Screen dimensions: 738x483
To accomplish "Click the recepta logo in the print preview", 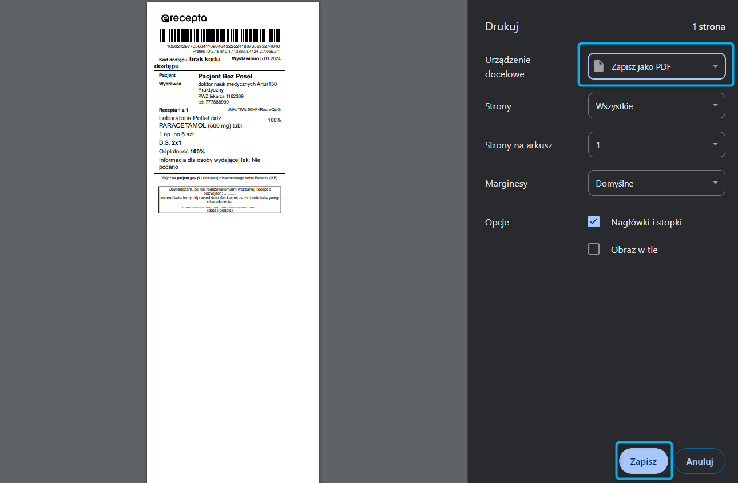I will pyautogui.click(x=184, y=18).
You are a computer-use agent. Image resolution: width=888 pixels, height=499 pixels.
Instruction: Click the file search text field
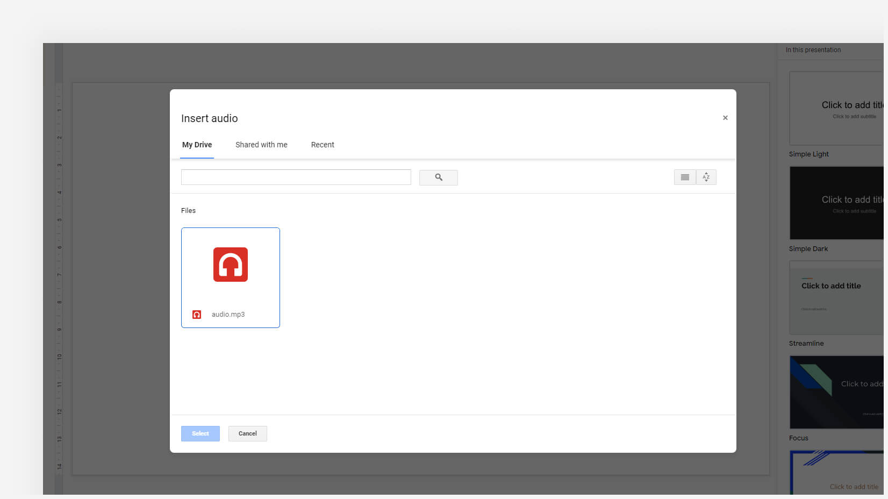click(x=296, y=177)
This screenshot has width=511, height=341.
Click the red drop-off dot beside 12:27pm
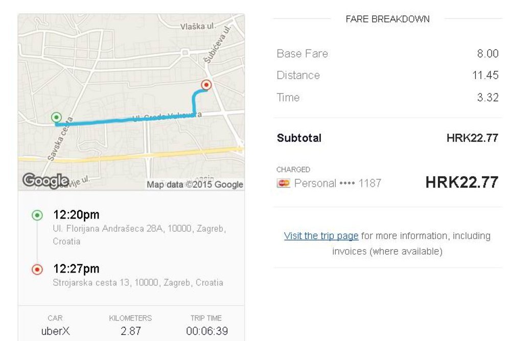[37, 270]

...

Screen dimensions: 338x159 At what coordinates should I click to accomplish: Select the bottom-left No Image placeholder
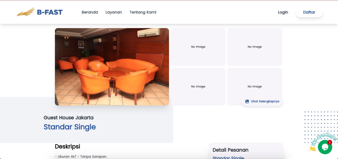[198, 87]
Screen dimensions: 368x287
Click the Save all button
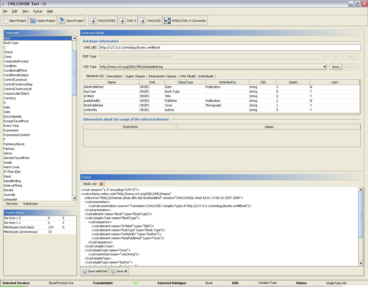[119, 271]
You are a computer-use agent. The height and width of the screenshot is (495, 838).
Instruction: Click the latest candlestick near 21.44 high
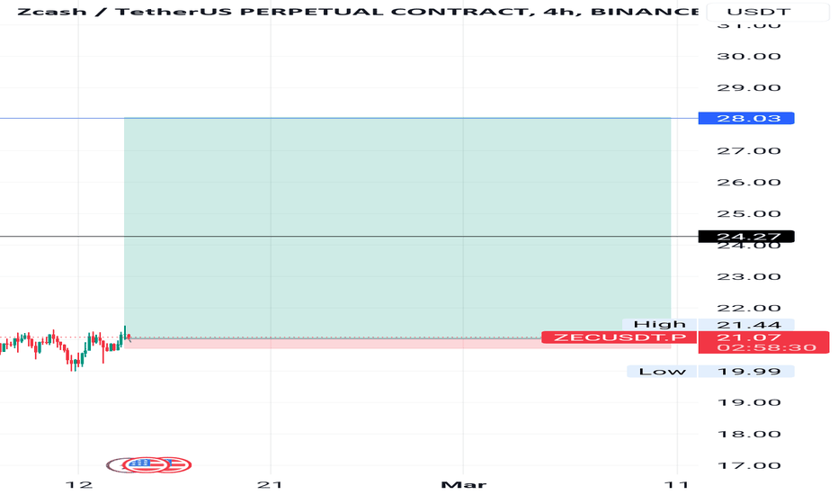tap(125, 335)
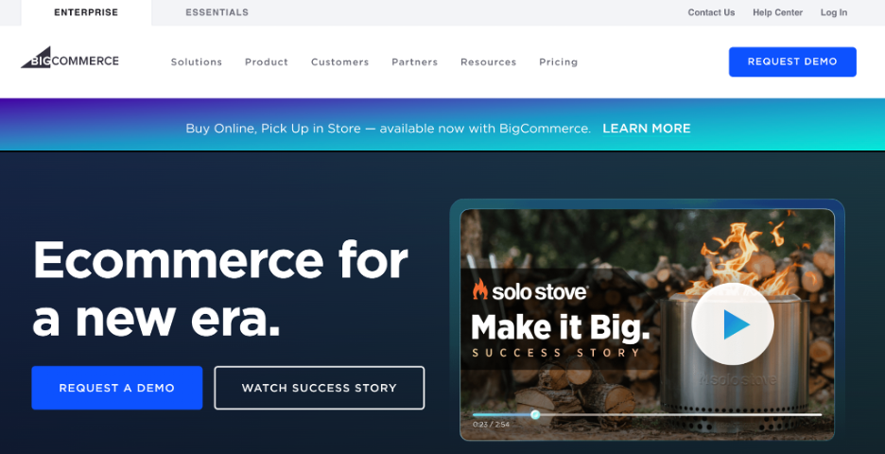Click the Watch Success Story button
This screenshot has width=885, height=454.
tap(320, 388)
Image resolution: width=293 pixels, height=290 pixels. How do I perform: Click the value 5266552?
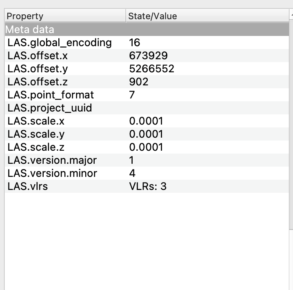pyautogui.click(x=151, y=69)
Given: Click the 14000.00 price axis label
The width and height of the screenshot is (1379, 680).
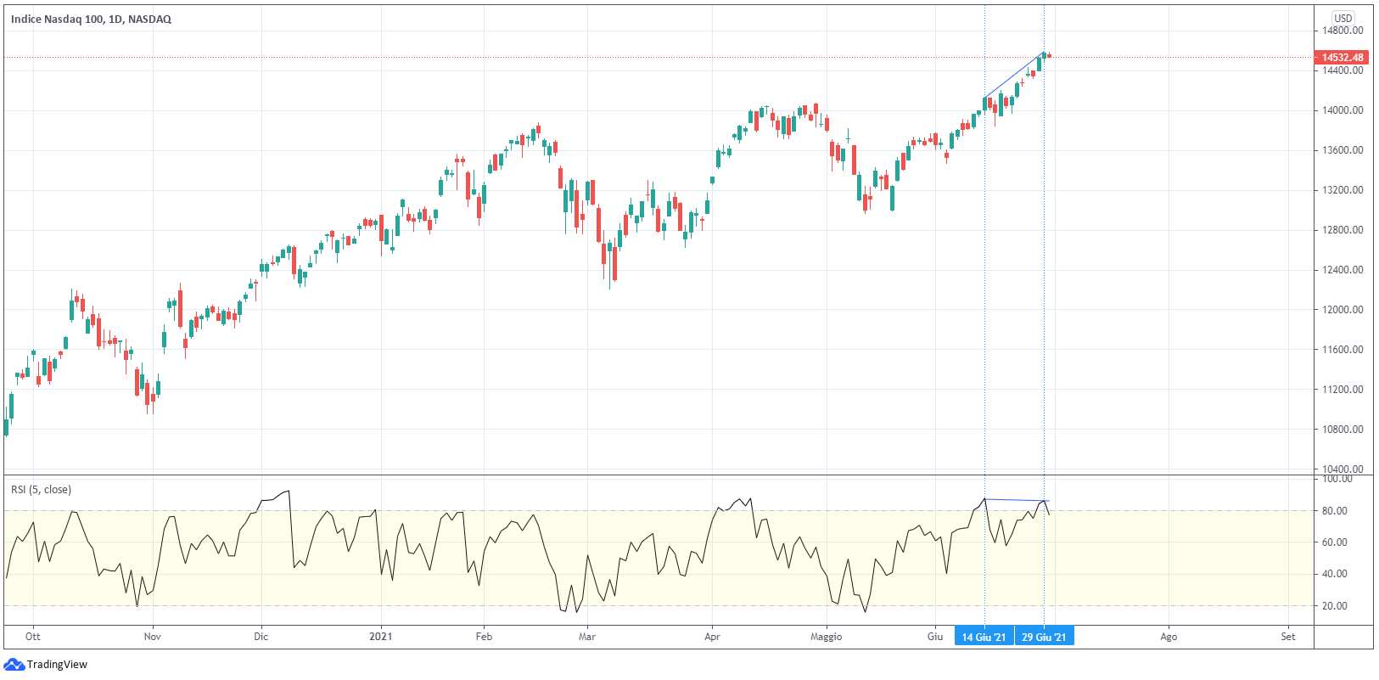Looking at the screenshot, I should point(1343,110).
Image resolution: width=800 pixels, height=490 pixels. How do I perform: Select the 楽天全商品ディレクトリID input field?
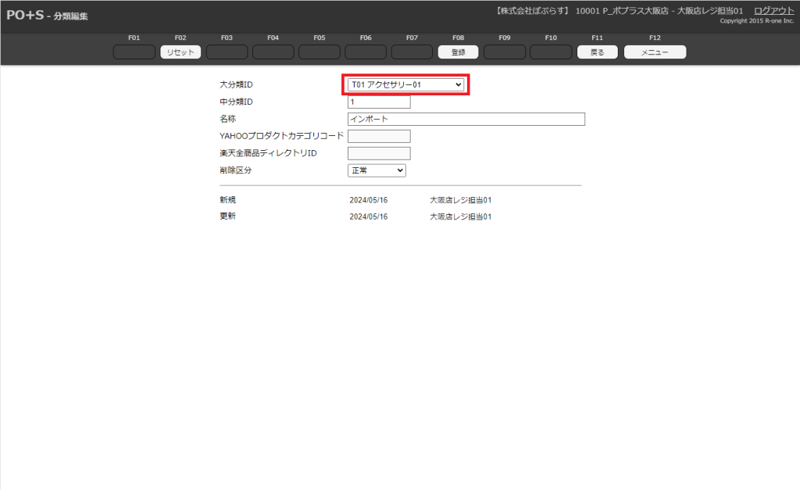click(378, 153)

---

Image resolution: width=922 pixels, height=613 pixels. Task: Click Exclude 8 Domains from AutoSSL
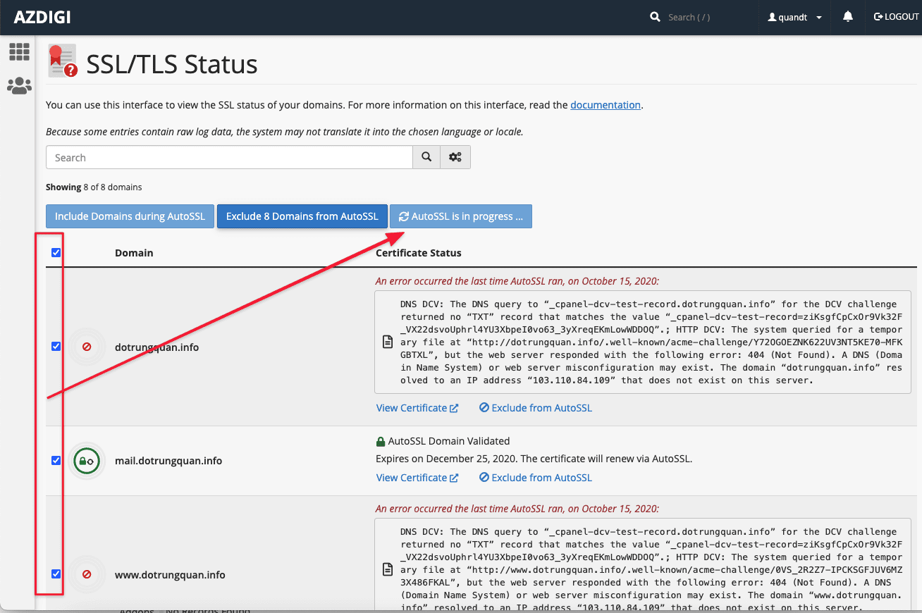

Work to complete: Search the material for the string "agent" and return each line that has it.

Written response:
You are a computer-use agent. Image resolution: width=888 pixels, height=499 pixels.
You are a computer-use agent. The height and width of the screenshot is (495, 838).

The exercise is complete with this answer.